2024-10001. Self-Regulatory Organizations; National Securities Clearing Corporation; Order Approving of Proposed Rule Change To Accommodate a Shorter Standard Settlement Cycle and Make Other Changes  

  • Start Preamble May 2, 2024.

    I. Introduction

    On March 8, 2024, National Securities Clearing Corporation (“NSCC”) filed with the Securities and Exchange Commission (“Commission”) proposed rule change SR-NSCC-2024-002 (“Proposed Rule Change”) pursuant to Section 19(b)(1) of the Securities Exchange Act of 1934 (“Act”) [1] and Rule 19b-4 thereunder.[2] The Proposed Rule Change was published for comment in the Federal Register on March 21, 2024.[3] The Commission has received no comments on the Proposed Rule Change. For the reasons discussed below, the Commission is approving the Proposed Rule Change.

    II. Background

    NSCC provides central counterparty services, including clearing, settlement, risk management, and a guarantee of completion, for virtually all broker-to-broker trades involving equity securities, corporate and municipal debt securities, and certain other securities.

    NSCC's Rules [4] consider the current standard settlement cycle of two business days after the trade date (“T+2”) as “regular way” settlement, and as such, are currently designed to accommodate this settlement cycle. The T+2 settlement cycle has been in place since 2017 when the Commission amended Exchange Act Rule 15c6-1(a) [5] Start Printed Page 38930 to shorten the standard settlement cycle from three business days after the trade date, in an effort to reduce credit, market, and liquidity risk, and as a result, reduce systemic risk for U.S. market participants.[6] In an effort to further promote investor protection, reduce risk in the financial system, and increase operational and capital efficiency in the securities market, the Commission has adopted a rule change shortening the standard settlement cycle from T+2 to one business day after the trade date (“T+1”) (“Shortened Settlement Cycle”), with a compliance date of May 28, 2024.[7]

    NSCC is proposing to amend the Rules to be consistent with this upcoming industry-wide move to the Shortened Settlement Cycle. However, NSCC states that the core functions of NSCC will generally continue to operate in the same way in the Shortened Settlement Cycle.[8]

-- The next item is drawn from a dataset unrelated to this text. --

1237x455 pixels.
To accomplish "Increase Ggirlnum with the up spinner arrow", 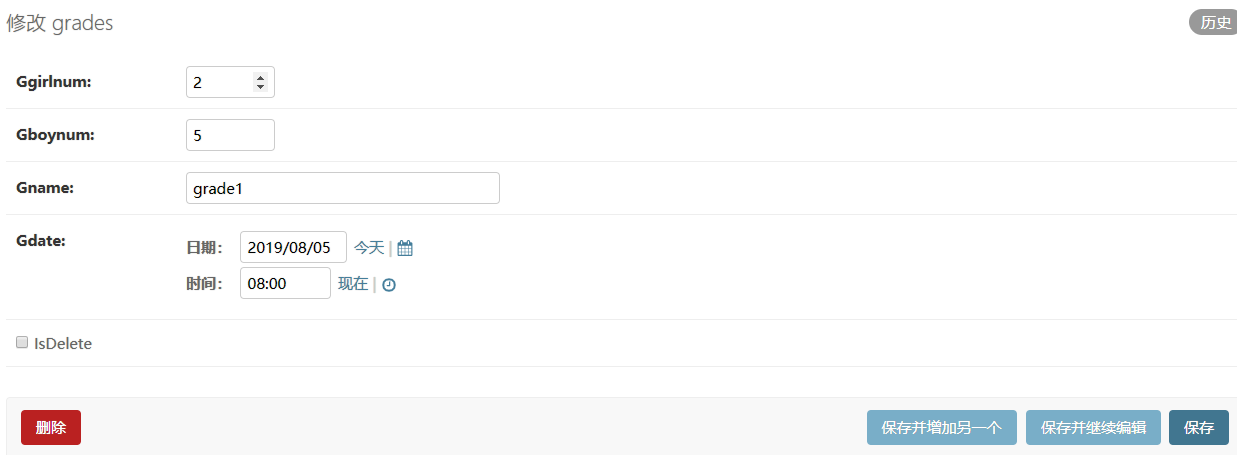I will click(x=261, y=77).
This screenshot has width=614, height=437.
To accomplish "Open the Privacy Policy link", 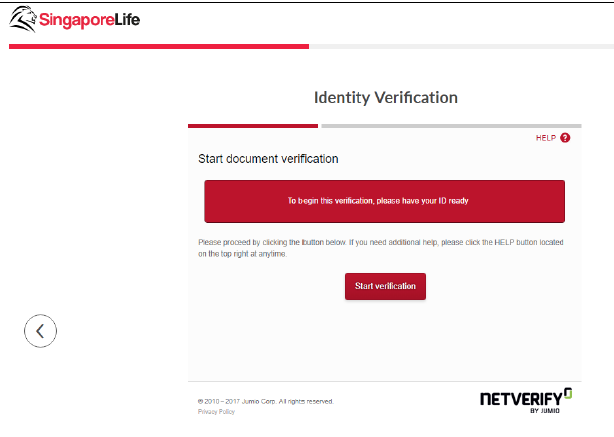I will [x=216, y=411].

    III. Description of the Proposed Rule Change

    NSCC proposes changes to address two categories of rules: (A) rules that have timeframes and/or cutoff times that are tied to the standard settlement cycle, and (B) rules affected by process changes being made to accommodate the Shortened Settlement Cycle. In general, these provisions either directly track the timeframe and/or Settlement Date of the standard settlement cycle, address non-standard settlement cycles, or provide for timeframes and/or cutoff times that are connected to or are affected by the timing of the standard settlement cycle and would need to be changed to accommodate the Shortened Settlement Cycle. The proposed changes to accommodate the upcoming move to the Shortened Settlement Cycle would impact the following NSCC Rules: Definitions (Rule 1 and Procedure XIII); Supplemental Liquidity Deposits (Rule 4A); Trade Comparison and Recording (Procedure II); the Special Representative Service (Procedure IV); the Continuous Net Settlement (“CNS”) System and CNS Accounting Operation (Rule 11 and Procedure VII); the Balance Order Accounting Operation (Procedure V); the Foreign Security Accounting Operation (Procedure VI); the ACATS Settlement Accounting Operation (Procedure XVIII); and the NSCC Guaranty (Addendum K).[9] These proposed changes are discussed below.

    NSCC is also proposing other technical changes and corrections to the Rules that are not required to accommodate the move to the Shortened Settlement Cycle but would provide additional clarity and accuracy in the Rules.[10]

    A. Changes to Timeframes and/or Cut-off Times Tied to the Standard Settlement Cycle

    The Rules contain certain provisions that refer to “T+2” as the timeframe and Settlement Date of the standard settlement cycle and consider this as “regular way” settlement. These provisions would be updated to reflect the change to “T+1” and that T+1 would be Regular Way settlement under the Shortened Settlement Cycle.[11] Similarly, a number of provisions in the Rules refer to timeframes and/or Settlement Dates that are intended to be shorter/earlier or later, as applicable, than the timeframe and/or Settlement Date of the standard settlement cycle. These provisions also must be changed to accommodate the Shortened Settlement Cycle.[12] Likewise, the length and timing of certain cutoff times are based on either a standard settlement cycle or a non-standard settlement cycle. Therefore, when the timeframe and Settlement Date of the standard settlement cycle and nonstandard settlement cycle are changed, these cutoff times would also need to be revised accordingly.[13]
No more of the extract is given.